The National Council of Canadian Muslims (NCCM) and physicians at the University of Ottawa are demanding action from the school's senior administration about what they call a "campaign of persecution" against students, staff and doctors who have publicly expressed pro-Palestinian views.
In a letter sent to the school Jan. 31, the NCCM said it has learned of several recent instances of "harassment, intimidation, targeting and threatening behaviour" toward those advocating for "the basic human rights of civilian Palestinians."
Uthman Quick, the NCCM's director of communications, said several students have contacted the organization to say they were threatened with suspension or even expulsion for social media posts calling for a ceasefire in Gaza and an end to the targeted bombing of medical centres there.
While this has been an issue across Canada since the most recent conflict between Israel and Hamas began on Oct. 7, the situation at U of O "seems very acute," said Quick.
He said the council has received several complaints from staff and students about what's being described as "a climate of fear" on campus.
"There is a very tense situation on campus there, and it needs to be addressed," said Quick.
The NCCM's letter goes on to say the university has "sullied its own reputation," and "failed" in upholding its ethical standards and protecting staff and students who publicly side with Palestinians during the conflict.
In an email to CBC, the university did not respond to the NCCM's letter, nor did it address allegations that students were threatened with suspension or expulsion.
Uthman Quick is with the National Council of Canadian Muslims. He says his group has received several complaints from students and staff at the University of Ottawa. (Craig Chivers/CBC)
"People are being called to the office and told that their social media posts, things that they're sharing, are antisemitic or make other people feel unsafe," said Dr. Yipeng Ge, a public health and preventive medicine resident at U of O.
The equation to antisemitism is "extremely harmful and manifests itself as anti-Palestinian racism," he said.
Ge himself was suddenly suspended in November after other faculty members complained about a series of pro-Palestinian posts he'd made that included references to "apartheid" and "settler colonialism" in Gaza.

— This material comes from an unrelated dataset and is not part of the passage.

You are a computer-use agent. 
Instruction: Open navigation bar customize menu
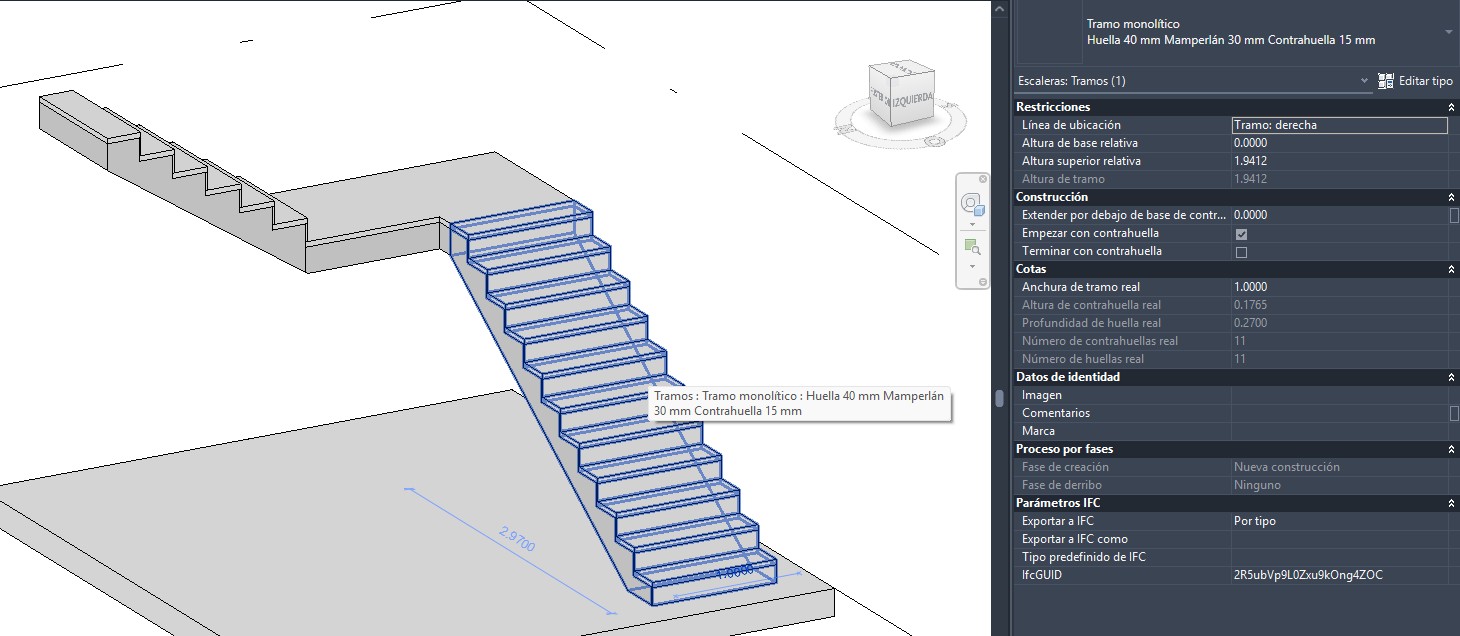(x=982, y=283)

He was reinstated by the faculty of medicine in January, but has since chosen not to continue with the program.
No 'clear path forward'
In its letter to the university, the NCCM calls on the administration to "take concrete, proactive and transparent steps ... to address the injustices it has permitted to flourish."
Quick said the call to action is made in good faith, but the council has yet to receive any response from the university.
Reached by CBC, the university declined requests for interviews, but according to an emailed statement from spokesperson Jesse Robichaud "all complaints received by the Faculty of Medicine that relate to alleged breaches of the professionalism policies of the Faculty of Medicine ... are considered by the Faculty according to its procedures."
Deliberations of subcommittees and the outcomes of the process are confidential, he wrote.
Robichaud also attached a statement originally emailed to CBC regarding the suspension of a student back in November.
Thousands of pro-Palestinian protesters gathered on Parliament Hill on Nov. 25, 2023. (Anne-Charlotte Carignan/Radio-Canada)
"Antisemitism and Islamophobia, or any other prejudice, have no place in our community. The University of Ottawa is committed to ensuring the safety and wellbeing of its entire community," reads the statement from Nov. 20.
But some staff and students including Ge have questioned that sentiment.
"How [can] people ever feel safe in such an institution when the actions of this institution have been what it has been over the past couple of weeks and months, and still without any clear path forward?" Ge asked.
Trend extends beyond U of O
Employees and students across the country have been fired, suspended or disciplined in some way for public statements on the Israel-Hamas war — a trend echoed in the U.S. and Europe.
However, workplaces are not necessarily out of bounds for taking measures against employees who are public about their political views, according to Ottawa-based employment and human rights lawyer Madison Chilvers.
Madison Chilvers is a human rights and employment lawyer based in Ottawa. (Jean Delisle/CBC)
In Ontario, there's no law that necessarily protects employees in this way, but Chilvers said that doesn't mean it's a free-for-all for employers.
"Each situation is different and there's always a balance or competing opinions and needs of the company and the work environment as a whole," she said.
In most cases, employers need to prove that opinions expressed by their employees harms the company's reputation, according to Chilvers. Complaints need to be properly investigated through an established process.
When it comes to the conflict in Gaza, which has pitted pro-Israel and pro-Palestinian groups against one another, companies need to be aware of any possible "discriminatory conduct in siding with one group over the other."
"I would hope that the University of Ottawa wouldn't be choosing a side and would be sitting there more as an impartial adjudicator over these employment issues," she said.